*What to do*
Look below for the line with "Empresa (950, 52)", then give it again exactly, along with every line that comes after it, the final line included.

*Record extracts*
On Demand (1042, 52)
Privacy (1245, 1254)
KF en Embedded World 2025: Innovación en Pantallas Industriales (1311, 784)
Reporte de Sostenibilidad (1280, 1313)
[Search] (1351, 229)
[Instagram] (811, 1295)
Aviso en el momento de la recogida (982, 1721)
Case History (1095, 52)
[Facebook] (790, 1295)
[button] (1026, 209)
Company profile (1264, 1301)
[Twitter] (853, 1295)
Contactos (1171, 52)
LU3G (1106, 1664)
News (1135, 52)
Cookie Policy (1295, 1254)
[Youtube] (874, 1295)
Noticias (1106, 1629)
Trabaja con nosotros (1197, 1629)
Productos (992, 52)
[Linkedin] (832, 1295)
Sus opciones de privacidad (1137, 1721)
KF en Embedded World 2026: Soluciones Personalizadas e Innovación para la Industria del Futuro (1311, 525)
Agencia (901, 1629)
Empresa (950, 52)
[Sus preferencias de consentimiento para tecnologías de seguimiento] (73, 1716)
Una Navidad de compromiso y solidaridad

*Solution to the problem*
Empresa (950, 52)
[Sus preferencias de consentimiento para tecnologías de seguimiento] (73, 1716)
Una Navidad de compromiso y solidaridad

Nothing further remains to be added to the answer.